To kickstart its operations, the startup has closed a $13 million seed round, financing which co-founder Matt Gialich says will fund Astroforge through its first two missions, including an initial demonstration flight that’s scheduled to launch on a SpaceX Falcon 9 rideshare mission next year. The seed round was led by Initialized Capital, with investments from Seven Seven Six, EarthRise, Aera VC, Liquid 2 and Soma.
Astroforge’s two co-founders, Gialich and Jose Acain, say they have developed an innovative technique to refine materials in-space -- but for now, they’re staying mostly mum on what it involves, and how it solves the myriad technical challenges for which asteroid mining is so notorious. They were able to share that the technology requires a high-rated vacuum and to be in zero-G to work. Gialich also shared that it won’t involve landing on an asteroid, as Astroforge is targeting bodies in the 20 meter to 1.5 kilometer in diameter range, meaning that some will be so small that they won’t even have gravitational fields.
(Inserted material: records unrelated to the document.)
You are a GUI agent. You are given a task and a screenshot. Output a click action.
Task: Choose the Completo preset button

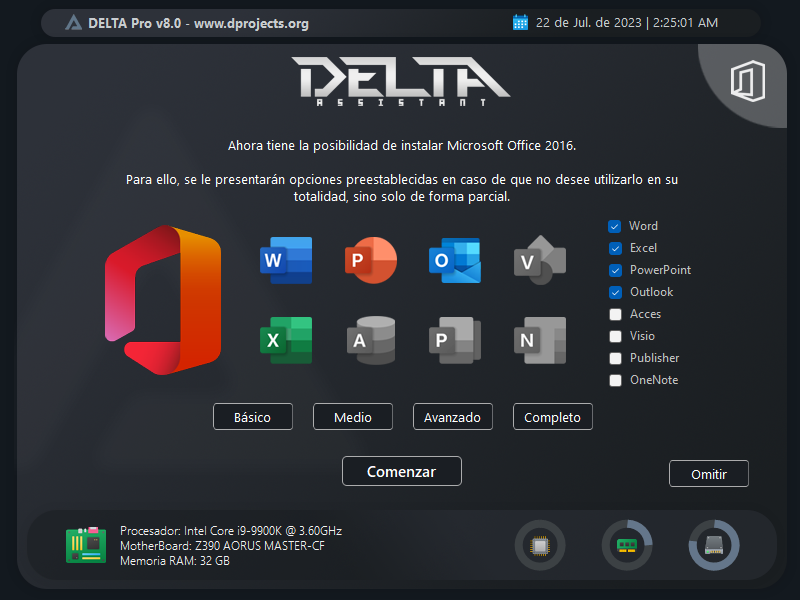[553, 417]
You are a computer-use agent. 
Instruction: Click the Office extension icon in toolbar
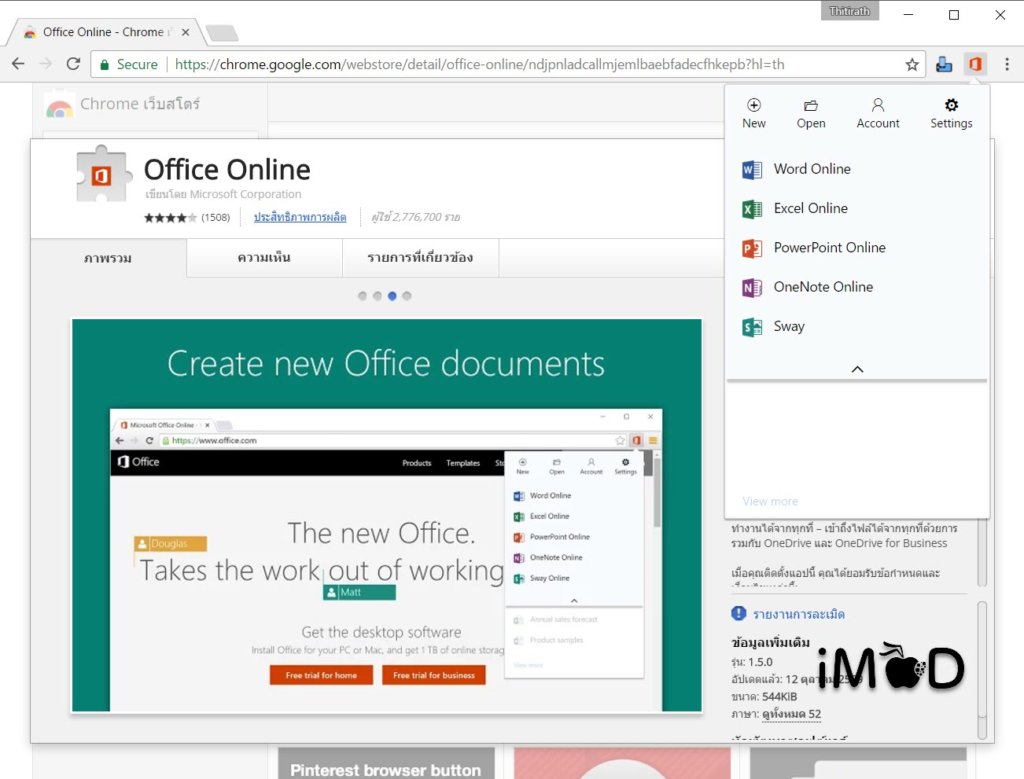click(974, 64)
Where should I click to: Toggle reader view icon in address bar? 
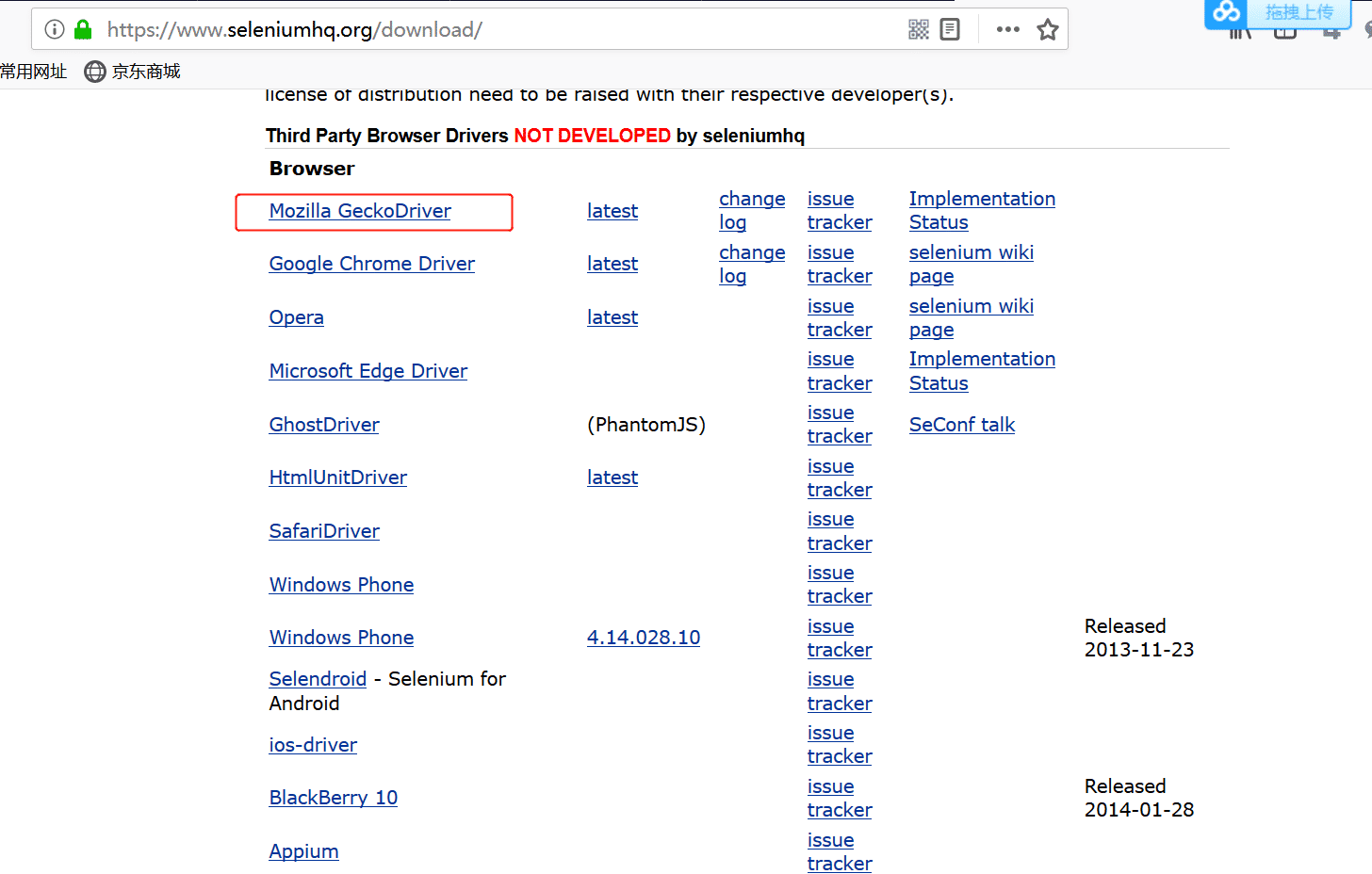(950, 29)
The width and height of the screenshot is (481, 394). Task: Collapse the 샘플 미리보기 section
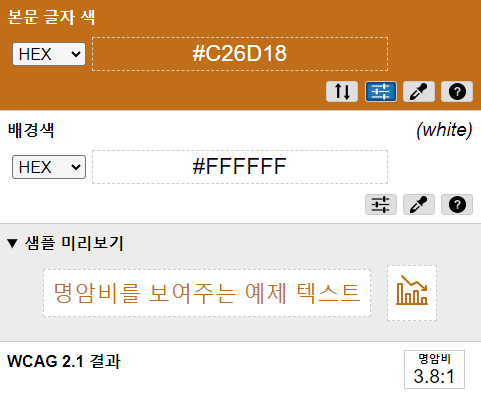point(12,243)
There are a few other clues to the company’s future plans, scant though they may be. By the sounds of it, they are targeting a relatively lightweight operation, likely with a payload less than 200 kilograms to take advantage of affordable rideshare launches to geosynchronous and lunar trajectories. They’re also going after asteroids high in concentrations of the six platinum-group metals, including platinum and iridium, rather than water, helium or other minerals.
It’s a lofty ambition, and Astroforge is moving fast. The company has already lined up a partnership with OrbAstro to manufacture the first satellite for the demo mission, and Astroforge has also acquired a spot on a SpaceX Falcon 9 rideshare mission. It has also identified a number of candidate asteroids that are in a suitable orbit and have a suitable concentration of platinum-group metals. And there will be no lack of asteroids to go after; of the 10 million near-Earth objects, the company is interested in just under a million of these, Gialich said.
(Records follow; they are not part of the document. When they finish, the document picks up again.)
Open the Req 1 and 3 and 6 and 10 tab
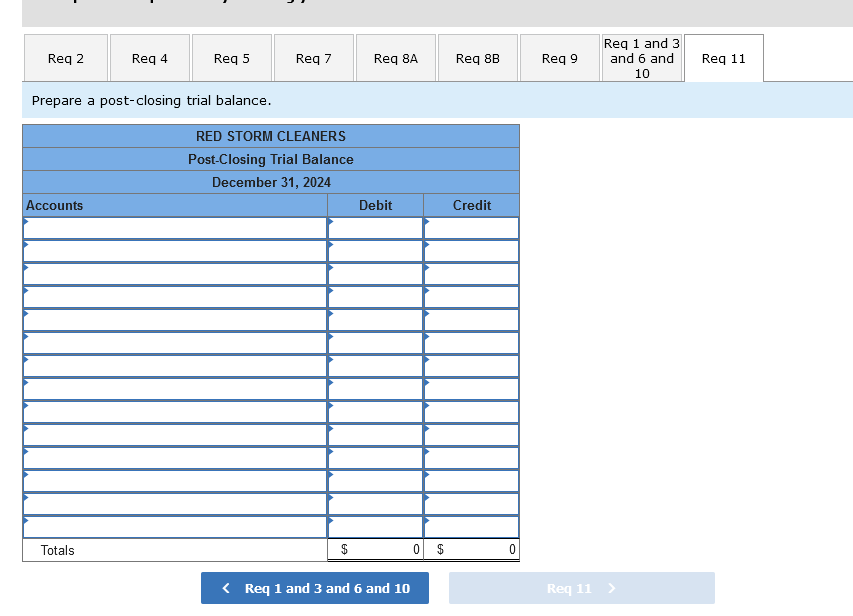 (x=641, y=57)
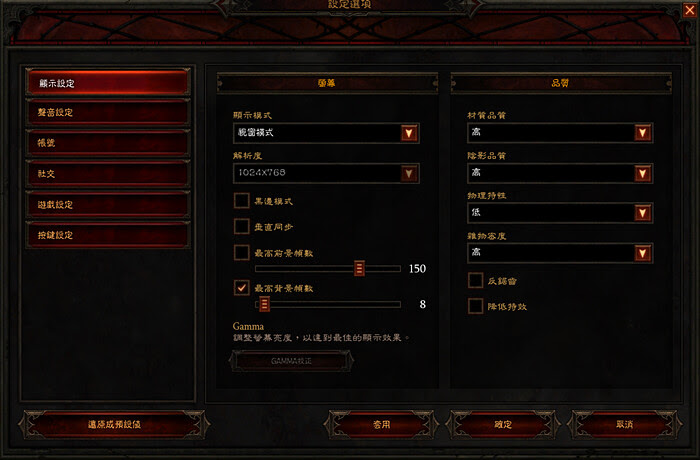This screenshot has width=700, height=460.
Task: Click the 材質品質 arrow icon
Action: [x=642, y=133]
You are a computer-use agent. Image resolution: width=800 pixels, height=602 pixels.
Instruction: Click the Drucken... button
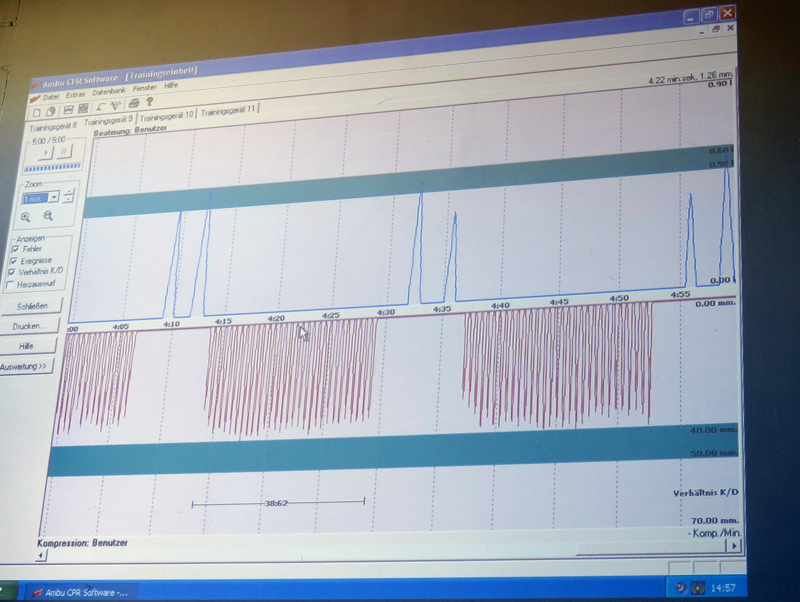pyautogui.click(x=31, y=326)
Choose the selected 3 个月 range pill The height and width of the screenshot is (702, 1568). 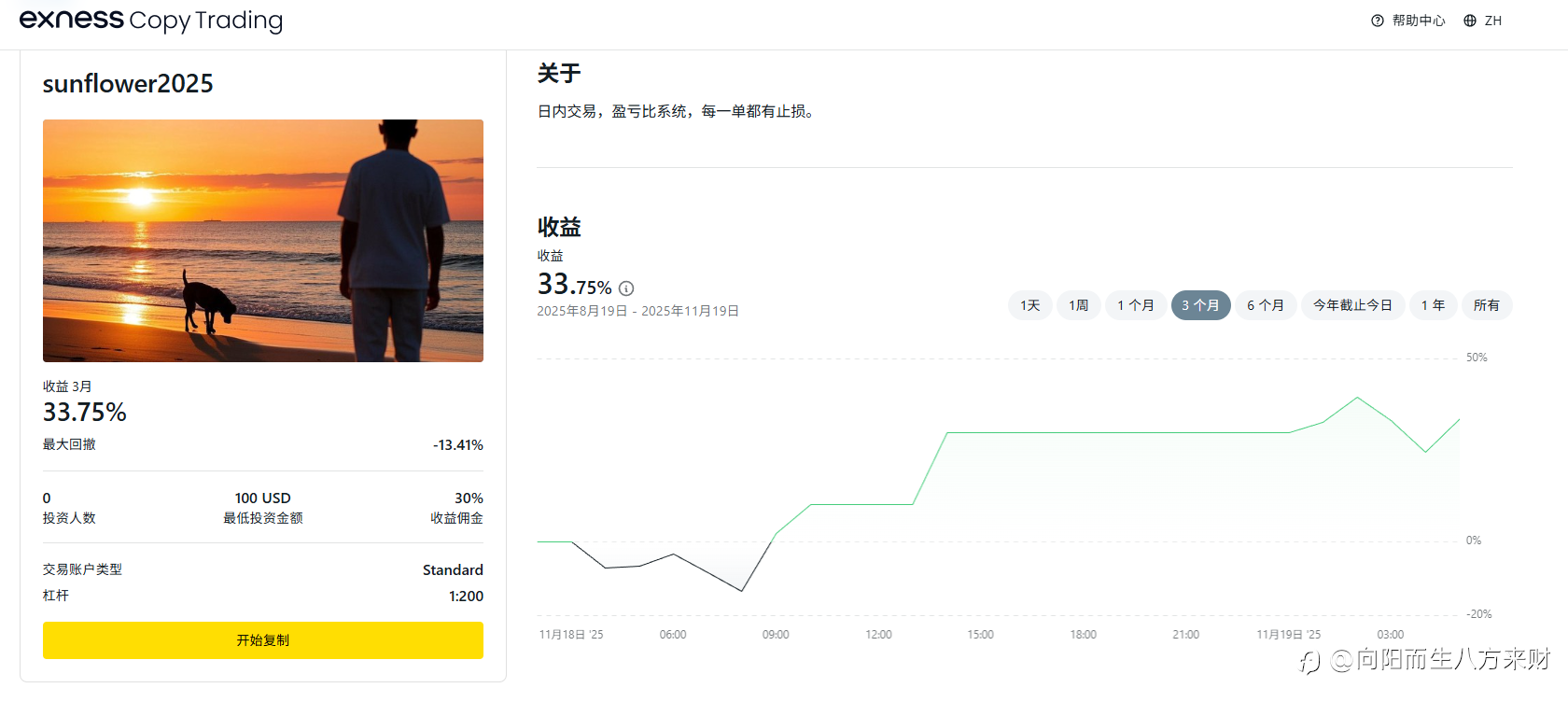click(x=1200, y=305)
A handful of companies -- notably Larry Page-backed Planetary Resources and Deep Space Industries -- have attempted to conquer asteroid mining, and each invested (and lost) millions in the process. But despite the big risks and a long time frame for a return on investment, Astroforge wants to succeed where these ventures have failed.
“I think from an investor standpoint, you've seen a lot of interest in space, and deep tech, and space and deep tech natively just require longer timelines,” Gialich said. “We're not a B2B SaaS company, we're not going to be profitable in a year. […] When you look at the opportunity here -- and the opportunity really is to mine the universe -- this is such a huge opportunity that investors are willing to make the bet on a longer time horizon.”
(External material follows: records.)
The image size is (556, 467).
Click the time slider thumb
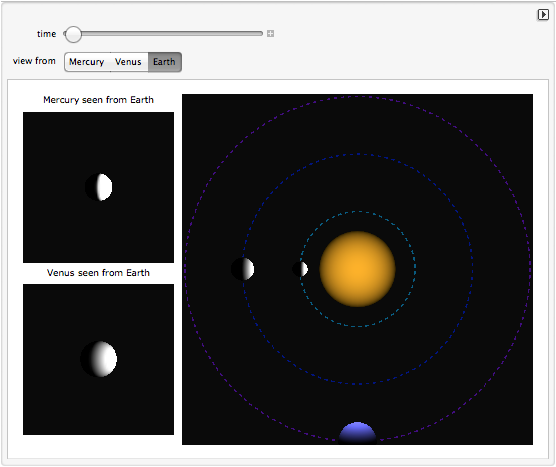pyautogui.click(x=73, y=34)
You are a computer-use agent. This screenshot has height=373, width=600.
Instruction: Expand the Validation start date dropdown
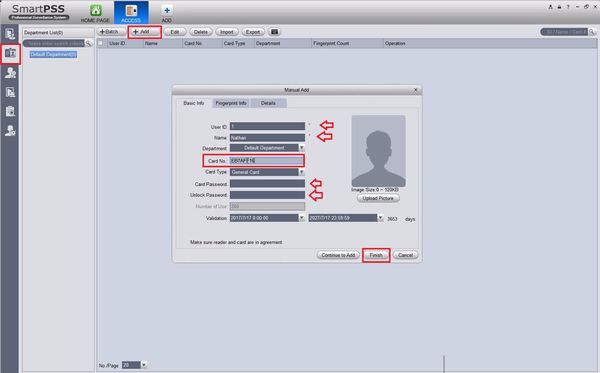[x=302, y=218]
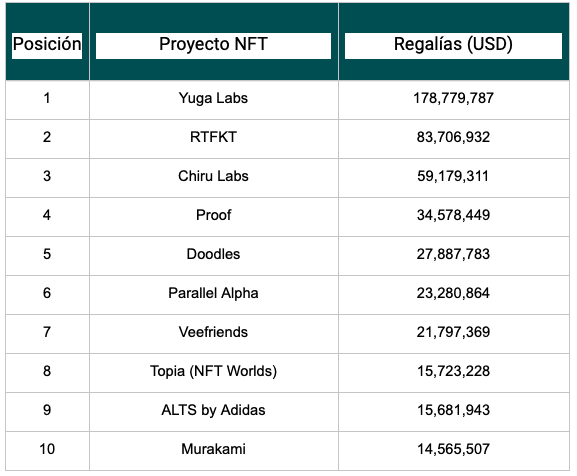Click the Parallel Alpha cell
This screenshot has height=476, width=577.
214,295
Astroforge co-founder Jose Acain. Image Credits: Astroforge (opens in a new window)
The company was founded in January by Acain and Gialich, two veterans of the space industry with respective tenure at SpaceX and NASA, and Virgin Orbit. The company currently has four full-time employees, but it’s actively hiring for seven more positions.
“We now need to build a world-class team to go after this, as it's a really hard problem to solve,” Gialich said. Later in the conversation, he added, “That's the fun part of startups, right? It's a big risk until you go do it.”